Dixon, of Sutton Road, Trusthorpe, was ordered to pay compensation of £150 to Santander and court costs of £50.
Craig Lowe, prosecuting, said Dixon had been taken on as a trainee customer service adviser in the Victoria Street branch in January 2011.
He had received access to the bank's database and a password so he could see customer accounts.
Between February 18 and March 3 last year he forged signatures and fraudulently took money from accounts.
A total of 11 frauds were committed including:
Kenneth Steel, 89, withdrew £200 from his account in a transaction.When the customer left the branch, Dixon took a further £200 using a forged withdrawal slip.
Peggy Greenbeck, 91, transferred £400 between her bank accounts and Dixon withdrew £500, leaving her with a deficit of £100.
On February 23, Irene Stanton, 62, withdrew £100 and the customer adviser forged her signature to withdraw £500.
The same day, Audrey Addis, 85, had £500 taken from her account.
He took £1,000 from Anne Goddard's account.
Other customers in their 70s had money taken from their accounts.
Customers began querying the withdrawals on March 4.
Dixon was later suspended and failed to attend disciplinary hearings at the bank and was dismissed in his absence.
He was later arrested and told police he had debts and complained of earning less than £12,000 a year at the bank.
In interview he said: "I know it seems callous as they are elderly. They usually have more in their accounts. It was not personal.

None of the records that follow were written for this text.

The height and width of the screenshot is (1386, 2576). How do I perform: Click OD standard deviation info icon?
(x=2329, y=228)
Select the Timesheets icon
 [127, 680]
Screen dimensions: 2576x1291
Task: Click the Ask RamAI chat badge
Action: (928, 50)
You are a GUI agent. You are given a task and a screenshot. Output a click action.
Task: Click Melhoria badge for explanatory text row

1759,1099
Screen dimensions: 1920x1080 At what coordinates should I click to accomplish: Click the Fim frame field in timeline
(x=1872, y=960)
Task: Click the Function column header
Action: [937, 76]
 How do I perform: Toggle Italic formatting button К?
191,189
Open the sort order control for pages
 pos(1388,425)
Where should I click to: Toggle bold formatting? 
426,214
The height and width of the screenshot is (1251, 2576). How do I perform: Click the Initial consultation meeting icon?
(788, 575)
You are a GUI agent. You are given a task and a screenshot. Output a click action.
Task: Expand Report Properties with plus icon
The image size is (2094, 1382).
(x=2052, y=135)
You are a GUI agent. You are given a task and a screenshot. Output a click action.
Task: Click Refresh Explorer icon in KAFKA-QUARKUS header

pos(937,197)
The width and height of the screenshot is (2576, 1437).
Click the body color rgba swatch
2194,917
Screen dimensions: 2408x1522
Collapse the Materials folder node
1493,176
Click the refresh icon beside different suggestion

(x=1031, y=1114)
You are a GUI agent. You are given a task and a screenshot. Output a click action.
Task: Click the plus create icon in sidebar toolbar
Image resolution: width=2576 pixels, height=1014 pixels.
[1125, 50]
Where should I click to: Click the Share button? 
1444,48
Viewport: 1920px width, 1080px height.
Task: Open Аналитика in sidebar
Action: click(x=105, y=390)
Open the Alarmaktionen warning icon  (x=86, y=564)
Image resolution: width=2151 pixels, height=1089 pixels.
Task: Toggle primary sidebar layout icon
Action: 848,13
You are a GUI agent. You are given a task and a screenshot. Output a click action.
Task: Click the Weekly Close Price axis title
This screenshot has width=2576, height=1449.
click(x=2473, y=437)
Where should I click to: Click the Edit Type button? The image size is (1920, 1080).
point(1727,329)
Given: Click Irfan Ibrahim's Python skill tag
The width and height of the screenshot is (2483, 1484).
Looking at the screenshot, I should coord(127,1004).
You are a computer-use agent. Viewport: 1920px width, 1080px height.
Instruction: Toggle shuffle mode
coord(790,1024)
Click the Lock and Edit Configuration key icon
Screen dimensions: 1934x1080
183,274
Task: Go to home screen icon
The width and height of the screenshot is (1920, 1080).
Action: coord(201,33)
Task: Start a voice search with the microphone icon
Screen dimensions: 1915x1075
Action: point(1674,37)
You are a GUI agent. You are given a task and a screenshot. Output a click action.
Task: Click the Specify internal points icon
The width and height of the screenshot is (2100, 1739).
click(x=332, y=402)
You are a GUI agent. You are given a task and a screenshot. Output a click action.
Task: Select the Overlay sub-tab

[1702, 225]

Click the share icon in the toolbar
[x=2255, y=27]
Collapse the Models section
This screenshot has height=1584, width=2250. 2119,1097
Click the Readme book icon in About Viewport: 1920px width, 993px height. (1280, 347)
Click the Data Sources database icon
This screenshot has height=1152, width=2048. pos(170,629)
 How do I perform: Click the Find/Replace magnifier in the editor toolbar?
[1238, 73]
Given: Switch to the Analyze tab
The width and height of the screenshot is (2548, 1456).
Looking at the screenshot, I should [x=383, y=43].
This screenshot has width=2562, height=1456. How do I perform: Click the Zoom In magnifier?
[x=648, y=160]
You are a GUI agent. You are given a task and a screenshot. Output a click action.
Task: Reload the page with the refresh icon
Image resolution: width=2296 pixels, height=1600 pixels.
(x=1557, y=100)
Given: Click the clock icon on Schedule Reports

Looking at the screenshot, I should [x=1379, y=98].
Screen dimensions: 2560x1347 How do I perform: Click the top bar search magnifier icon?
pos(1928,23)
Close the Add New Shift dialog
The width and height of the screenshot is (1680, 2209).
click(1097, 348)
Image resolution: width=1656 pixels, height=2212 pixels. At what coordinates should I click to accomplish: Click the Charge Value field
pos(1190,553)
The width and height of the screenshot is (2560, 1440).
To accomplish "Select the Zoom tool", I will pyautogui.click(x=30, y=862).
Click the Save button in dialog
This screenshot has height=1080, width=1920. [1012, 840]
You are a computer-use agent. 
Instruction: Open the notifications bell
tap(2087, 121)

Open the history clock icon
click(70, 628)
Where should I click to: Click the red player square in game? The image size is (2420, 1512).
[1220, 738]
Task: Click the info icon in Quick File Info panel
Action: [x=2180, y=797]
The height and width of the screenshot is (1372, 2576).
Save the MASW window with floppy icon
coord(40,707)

It was about numbers and if their account was healthy."
Mr Lowe said the money was used for nights out, DVDs and towards a holiday.
For Dixon, Saleem Khan said the customers had recouped their money.
He said: "It is not going to have such a big effect on a big institution."
He said his client, who suffered from a gambling addiction, was remorseful.
A Santander spokeswoman said: "Santander takes fraud by employees and customers very seriously, and we have co-operated fully with the authorities. No customers have lost out financially."